Sobre a tradução de "Tyger! Tyger! burning bright"

A tradução do primeiro verso do poema de William Blake, The Tyger (ver mais abaixo), levanta alguns problemas que merecem meditação. O verso diz Tyger! Tyger! burning bright. A tradução apresentada foi Tigre! Tigre! ardência luminosa. A opção foi tomar burning como substantivo adjectivado por bright, daí a opção por ardência luminosa. Enquanto adjectivo, a tradução literal de bright seria brilhante ou resplandecente, o que daria o seguinte verso: Tigre! Tigre! ardência brilhante/resplandecente. Esta opção pareceu-me poeticamente mais frágil do que a apresentada, pois a ardência luminosa contrasta fortemente com o segundo verso Nas florestas da noite (In the forests of the night).

Traduzir burning por ardência implica várias coisas: 1.ª, ardência é a essência ou qualidade daquilo que arde; 2.ª a essência do que arde é luminosa e não apenas brilhante, o que significa que a essência se manifesta em sua luz, contrastando com a dupla negação da luz presente no segundo verso através dos substantivos florestas e noite, que reforçam a ideia de ausência de luz; 3.ª a expressão ardência luminosa (burning bright) tem um carácter metafórico em relação a Tigre. Podemos ler que o Tigre é uma ardência luminosa, ele não é um mero animal, nem uma mera coisa que arde e brilha, mas uma essência que faz com que o fogo e a luz sejam aquilo que são.

Foram estas as razões da tradução apresentada. Poderia ter seguido outro caminho e considerar burning e bright como dois adjectivos. A tradução seria, então, a seguinte: Tigre! Tigre! ardente luminoso (ou brilhante/resplandecente). Mas aqui perder-se-ia a força da metáfora anterior que reenvia para o domínio da essência. O tigre seria, nesta tradução, apenas um objecto puramente físico que arde e dá luz ou brilha.

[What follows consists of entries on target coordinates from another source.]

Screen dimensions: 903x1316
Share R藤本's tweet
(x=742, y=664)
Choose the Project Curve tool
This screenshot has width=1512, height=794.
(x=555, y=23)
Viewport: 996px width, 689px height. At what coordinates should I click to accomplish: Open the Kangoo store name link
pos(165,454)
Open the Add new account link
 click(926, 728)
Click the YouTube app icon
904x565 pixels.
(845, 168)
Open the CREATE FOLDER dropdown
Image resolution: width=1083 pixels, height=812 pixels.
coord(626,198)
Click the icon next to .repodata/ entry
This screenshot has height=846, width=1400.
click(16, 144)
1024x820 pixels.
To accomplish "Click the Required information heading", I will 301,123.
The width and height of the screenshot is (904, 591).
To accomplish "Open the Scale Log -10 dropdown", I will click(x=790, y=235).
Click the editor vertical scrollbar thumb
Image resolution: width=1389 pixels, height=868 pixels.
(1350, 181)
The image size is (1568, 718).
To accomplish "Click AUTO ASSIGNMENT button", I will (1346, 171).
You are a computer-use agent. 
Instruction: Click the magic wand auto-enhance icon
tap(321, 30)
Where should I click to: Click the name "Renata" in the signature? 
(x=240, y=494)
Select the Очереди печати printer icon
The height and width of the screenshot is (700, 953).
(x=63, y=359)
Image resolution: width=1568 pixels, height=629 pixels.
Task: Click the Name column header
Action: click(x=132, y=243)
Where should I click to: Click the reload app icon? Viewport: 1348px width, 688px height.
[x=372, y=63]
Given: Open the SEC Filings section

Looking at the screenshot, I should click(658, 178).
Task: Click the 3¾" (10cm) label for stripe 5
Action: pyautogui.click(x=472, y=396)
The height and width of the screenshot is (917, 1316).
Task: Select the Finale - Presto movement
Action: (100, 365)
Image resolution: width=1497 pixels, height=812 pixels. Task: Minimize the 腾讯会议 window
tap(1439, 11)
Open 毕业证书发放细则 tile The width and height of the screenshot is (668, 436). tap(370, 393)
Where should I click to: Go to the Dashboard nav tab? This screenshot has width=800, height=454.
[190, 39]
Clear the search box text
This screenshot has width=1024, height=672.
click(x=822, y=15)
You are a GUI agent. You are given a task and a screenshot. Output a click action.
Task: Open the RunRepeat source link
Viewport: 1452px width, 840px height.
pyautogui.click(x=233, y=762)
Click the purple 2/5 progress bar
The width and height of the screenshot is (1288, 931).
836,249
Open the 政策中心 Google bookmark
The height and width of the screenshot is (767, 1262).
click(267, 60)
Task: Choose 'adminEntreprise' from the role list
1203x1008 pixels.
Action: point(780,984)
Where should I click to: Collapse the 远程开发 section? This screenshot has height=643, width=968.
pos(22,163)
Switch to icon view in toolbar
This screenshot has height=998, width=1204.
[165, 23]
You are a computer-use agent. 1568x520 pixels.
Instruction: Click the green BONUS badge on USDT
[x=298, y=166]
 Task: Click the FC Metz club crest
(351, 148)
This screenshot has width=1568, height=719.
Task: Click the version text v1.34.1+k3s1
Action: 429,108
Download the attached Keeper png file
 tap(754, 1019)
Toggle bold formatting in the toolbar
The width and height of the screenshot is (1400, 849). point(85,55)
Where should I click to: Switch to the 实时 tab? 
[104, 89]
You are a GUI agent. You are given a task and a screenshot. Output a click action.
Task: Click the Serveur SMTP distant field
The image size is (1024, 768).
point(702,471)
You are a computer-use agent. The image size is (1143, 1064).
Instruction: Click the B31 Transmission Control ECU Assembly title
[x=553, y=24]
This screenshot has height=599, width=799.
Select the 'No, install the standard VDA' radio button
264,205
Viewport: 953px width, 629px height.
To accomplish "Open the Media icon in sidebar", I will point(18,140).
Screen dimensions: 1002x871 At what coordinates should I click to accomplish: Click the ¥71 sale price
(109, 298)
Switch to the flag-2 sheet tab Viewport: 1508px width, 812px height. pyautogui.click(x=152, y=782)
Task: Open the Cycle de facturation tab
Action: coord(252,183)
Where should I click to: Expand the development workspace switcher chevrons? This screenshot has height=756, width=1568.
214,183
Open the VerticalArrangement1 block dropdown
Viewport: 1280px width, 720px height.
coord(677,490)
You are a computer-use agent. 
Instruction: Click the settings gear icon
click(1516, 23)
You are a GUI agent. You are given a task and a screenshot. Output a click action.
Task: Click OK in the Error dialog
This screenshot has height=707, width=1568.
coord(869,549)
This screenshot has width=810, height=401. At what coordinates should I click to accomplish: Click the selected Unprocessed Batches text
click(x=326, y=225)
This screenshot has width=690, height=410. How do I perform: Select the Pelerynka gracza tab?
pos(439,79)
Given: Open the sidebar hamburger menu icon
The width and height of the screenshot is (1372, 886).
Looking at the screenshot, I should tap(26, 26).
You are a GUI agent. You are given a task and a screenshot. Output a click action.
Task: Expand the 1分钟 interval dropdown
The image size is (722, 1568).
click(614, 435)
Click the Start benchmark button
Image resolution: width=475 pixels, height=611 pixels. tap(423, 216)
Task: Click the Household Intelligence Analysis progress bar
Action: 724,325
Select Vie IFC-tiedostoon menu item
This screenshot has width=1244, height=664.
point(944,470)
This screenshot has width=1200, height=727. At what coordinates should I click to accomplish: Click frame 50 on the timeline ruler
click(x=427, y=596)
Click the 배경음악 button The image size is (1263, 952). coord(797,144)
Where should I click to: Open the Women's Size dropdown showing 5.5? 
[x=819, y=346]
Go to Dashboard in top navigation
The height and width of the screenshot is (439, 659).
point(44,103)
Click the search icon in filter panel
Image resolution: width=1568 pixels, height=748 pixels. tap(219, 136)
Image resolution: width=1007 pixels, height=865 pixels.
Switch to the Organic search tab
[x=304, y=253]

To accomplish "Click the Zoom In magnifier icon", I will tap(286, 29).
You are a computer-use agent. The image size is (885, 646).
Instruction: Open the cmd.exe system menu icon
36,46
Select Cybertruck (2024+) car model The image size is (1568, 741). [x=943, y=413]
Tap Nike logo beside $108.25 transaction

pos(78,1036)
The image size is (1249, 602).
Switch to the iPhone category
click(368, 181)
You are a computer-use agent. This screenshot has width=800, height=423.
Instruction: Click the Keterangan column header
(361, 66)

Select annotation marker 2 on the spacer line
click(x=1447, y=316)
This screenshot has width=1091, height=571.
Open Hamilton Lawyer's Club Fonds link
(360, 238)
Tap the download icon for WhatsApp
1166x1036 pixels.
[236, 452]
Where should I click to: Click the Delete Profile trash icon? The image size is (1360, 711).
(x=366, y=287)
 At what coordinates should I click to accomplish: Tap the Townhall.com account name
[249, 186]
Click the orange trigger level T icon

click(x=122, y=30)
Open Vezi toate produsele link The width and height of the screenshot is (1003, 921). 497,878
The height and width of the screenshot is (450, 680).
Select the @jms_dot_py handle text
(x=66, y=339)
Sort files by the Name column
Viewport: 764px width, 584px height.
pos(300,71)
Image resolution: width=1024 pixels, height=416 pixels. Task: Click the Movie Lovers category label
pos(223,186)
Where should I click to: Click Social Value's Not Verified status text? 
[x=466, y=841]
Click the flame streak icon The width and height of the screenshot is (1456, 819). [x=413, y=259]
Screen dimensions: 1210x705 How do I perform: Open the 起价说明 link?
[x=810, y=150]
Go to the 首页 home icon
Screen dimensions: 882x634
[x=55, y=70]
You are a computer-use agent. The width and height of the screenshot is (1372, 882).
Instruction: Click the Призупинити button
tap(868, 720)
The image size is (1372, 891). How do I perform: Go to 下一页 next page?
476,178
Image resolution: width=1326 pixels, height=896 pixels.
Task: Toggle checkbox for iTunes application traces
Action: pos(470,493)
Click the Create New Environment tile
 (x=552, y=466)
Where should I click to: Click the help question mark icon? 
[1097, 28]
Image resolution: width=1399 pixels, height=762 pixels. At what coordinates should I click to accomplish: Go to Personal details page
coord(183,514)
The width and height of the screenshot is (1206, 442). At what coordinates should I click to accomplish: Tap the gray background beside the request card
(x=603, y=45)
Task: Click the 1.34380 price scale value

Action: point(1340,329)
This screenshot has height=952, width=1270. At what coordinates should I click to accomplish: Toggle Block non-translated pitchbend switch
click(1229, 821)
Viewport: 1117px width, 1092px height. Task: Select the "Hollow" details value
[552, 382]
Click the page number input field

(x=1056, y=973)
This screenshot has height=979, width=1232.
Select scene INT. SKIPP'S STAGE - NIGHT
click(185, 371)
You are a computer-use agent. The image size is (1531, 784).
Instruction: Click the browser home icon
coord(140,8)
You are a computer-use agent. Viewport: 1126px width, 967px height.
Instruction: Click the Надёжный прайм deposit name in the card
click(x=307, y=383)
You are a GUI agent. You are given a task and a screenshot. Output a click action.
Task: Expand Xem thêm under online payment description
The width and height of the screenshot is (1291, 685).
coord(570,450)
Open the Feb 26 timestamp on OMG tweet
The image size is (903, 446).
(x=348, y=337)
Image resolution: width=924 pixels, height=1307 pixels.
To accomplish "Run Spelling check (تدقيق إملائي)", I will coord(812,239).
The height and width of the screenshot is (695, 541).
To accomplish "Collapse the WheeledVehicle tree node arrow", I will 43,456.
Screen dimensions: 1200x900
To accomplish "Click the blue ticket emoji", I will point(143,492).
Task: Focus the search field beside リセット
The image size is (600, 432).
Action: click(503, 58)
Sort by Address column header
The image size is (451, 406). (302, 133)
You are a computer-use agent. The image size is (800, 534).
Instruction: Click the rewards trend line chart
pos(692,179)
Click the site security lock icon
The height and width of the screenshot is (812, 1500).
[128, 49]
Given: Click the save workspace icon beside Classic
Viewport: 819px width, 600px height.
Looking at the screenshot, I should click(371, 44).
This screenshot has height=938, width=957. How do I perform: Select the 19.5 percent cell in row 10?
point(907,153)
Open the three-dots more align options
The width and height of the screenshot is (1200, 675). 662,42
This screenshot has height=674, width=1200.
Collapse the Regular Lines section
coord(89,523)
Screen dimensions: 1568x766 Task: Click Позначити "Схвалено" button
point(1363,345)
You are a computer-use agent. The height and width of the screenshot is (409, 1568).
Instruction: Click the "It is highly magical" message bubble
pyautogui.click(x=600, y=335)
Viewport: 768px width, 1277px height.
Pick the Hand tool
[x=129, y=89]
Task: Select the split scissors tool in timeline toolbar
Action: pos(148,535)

Há, no entanto, uma outra tradução, menos literal, muito interessante. Vejamos os dois primeiros versos do poema: Tigre! Tigre! fogo que arde / Nas florestas da noite (Tyger! Tyger! burning bright / In the forests of the night). Esta tradução, por si só, parece-me menos interessante do que a apresentada, ganha, no entanto, um especial sentido dentro do contexto da língua e cultura portuguesas. A referência à metáfora camoniana, Amor é fogo que arde…, introduz um jogo semântico que revoluciona a compreensão de todo o poema de W. Blake. A predicação (fogo que arde) comum aos dois processos metafóricos (Amor é fogo que arde…; Tigre! Tigre! fogo que arde) permite fazer um curto-circuito interpretativo e apresentar o próprio tigre como uma metáfora do amor, e dessa forma ler de uma outra maneira o poema do autor romântico inglês. Prefiro a tradução de burning bright por ardência luminosa, mas traduzir por fogo que arde não deixa de abrir caminhos de leitura bem interessantes, nomeadamente para uma leitura que ponha em tensão o poema de William Blake com o de Camões. A literatura não é outra coisa senão este jogo de viagens intergalácticas.

1 comentário:

asymptotos disse...

Por que não "lume ardente"? Afinal "burning" está em uma posição tipicamente de adjetivo e esta opção mantém um certo lirismo.